== Text shown ==
:::::

About
I believe reading is one of the few experiences that can dissolve self-consciousness. When you enter deep flow with a demanding text, the evaluating mind falls away — the part of you that monitors and edits and second-guesses. And in that quiet, the unconscious begins to speak — through character, through image, through the sudden recognition that something you've been carrying without knowing it has finally found a form.
This is what I mean by bibliotherapy. Not self-help books. Not reading as productivity. The kind of reading where something loosens — where you close the book and you are not quite the same person who opened it, though you can't say exactly why.
I grew up in Beijing's Haidian district, where every hour had to be useful and math competitions were the measure of a serious mind. I found my escape in Children's Literature magazine and the novels of Gu Shu — her "secret-realm fiction," stories about ordinary kids who discover a hidden world beneath the one everyone else accepts. I couldn't have told you then why I loved them so much. I only knew I couldn't stop. That, I now understand, was the detector beeping.

:::::

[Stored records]
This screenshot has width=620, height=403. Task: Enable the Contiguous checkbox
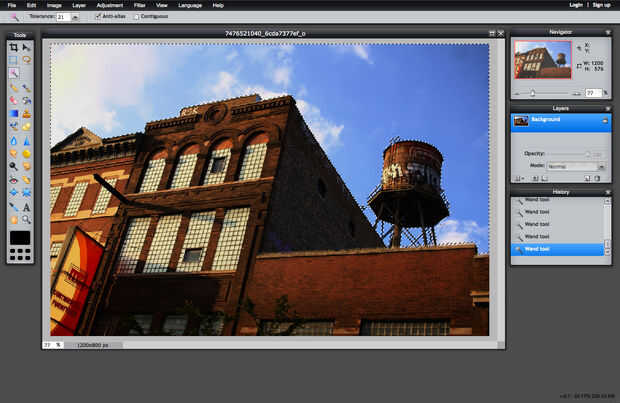[x=136, y=17]
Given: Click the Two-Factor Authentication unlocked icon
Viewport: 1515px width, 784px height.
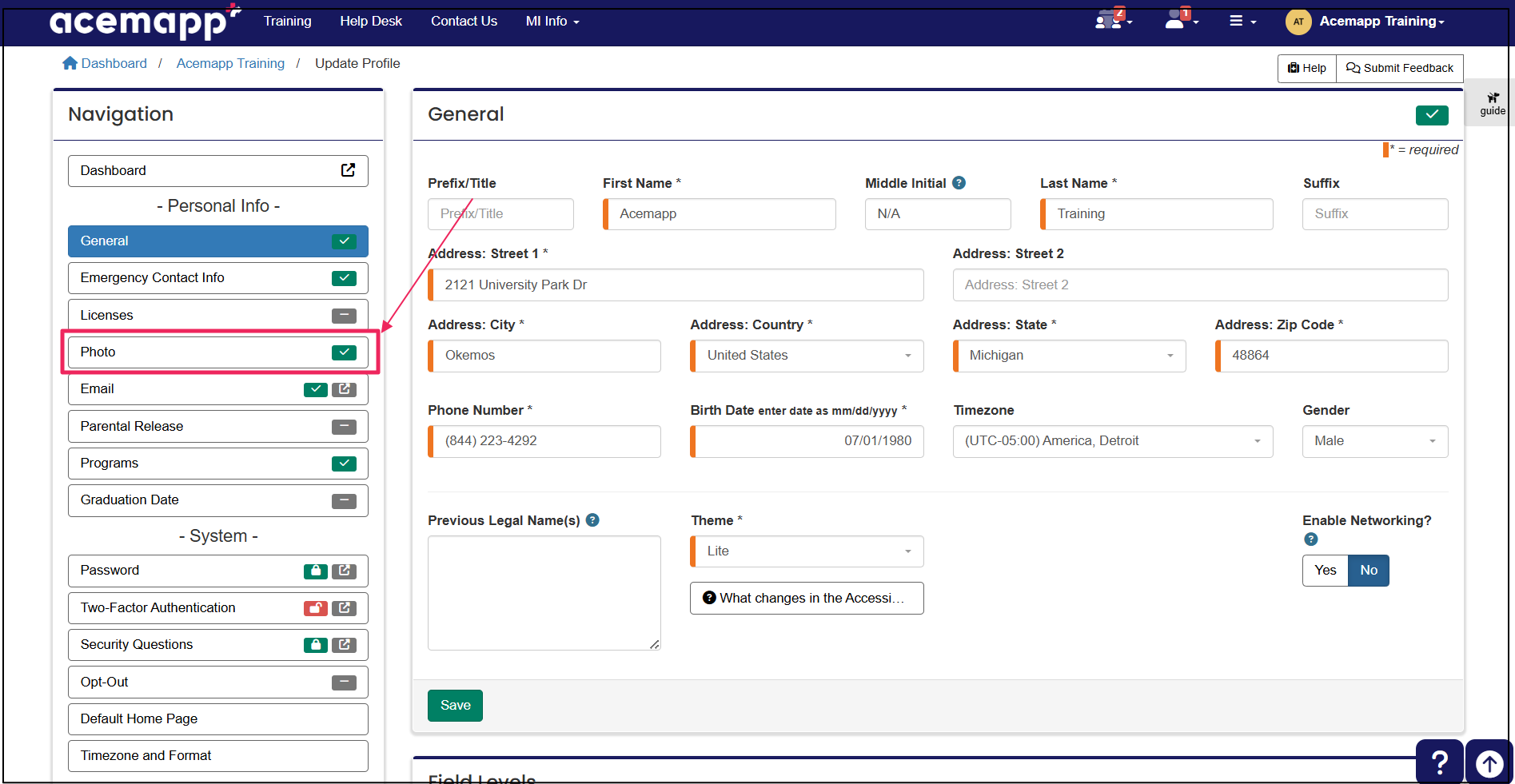Looking at the screenshot, I should (x=315, y=608).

:::::

Continue the text about reading and bibliotherapy, picking up right after its final sentence.

== Answer ==
Years later, rereading Night Maschiline, I found this line:
"Where there are people with hollows inside them, there are beasts. Where there are beasts, there are hunters — and a market for the trade." — Gu Shu, Night Maschiline * Original Chinese: "有内心空洞的人,就有兽,有兽的存在,就有捕兽人和交易的市场。" —《夜色玛奇莲》
The beast the mysterious guardian hunts is not a monster. It is the repressed, unintegrated content of the psyche — what Jung would call the Shadow. I didn't know this when I was eight. I only knew I couldn't stop reading. That is, I think, the truest evidence for everything I now study: the unconscious recognized the archetype long before the conscious mind had language for it. The book found me. I didn't find it.
At 16, I came to the United States alone. In English, I lost that space. Chinese I had read in blocks — meaning arriving whole. English came word by word, the evaluating mind always running ahead of the feeling. I read Steppenwolf during those years and something cracked open anyway — not because I understood it, but because Harry Haller's wolf named something I'd been carrying without knowing it. Your soul will not simplify. Hesse had said it better than I could.
After eye surgery, I began using audiobooks. Listening while reading, I found an English flow state for the first time — and realized that what I'd been struggling with might be language-sensitive. The barrier was never my mind. It was the format.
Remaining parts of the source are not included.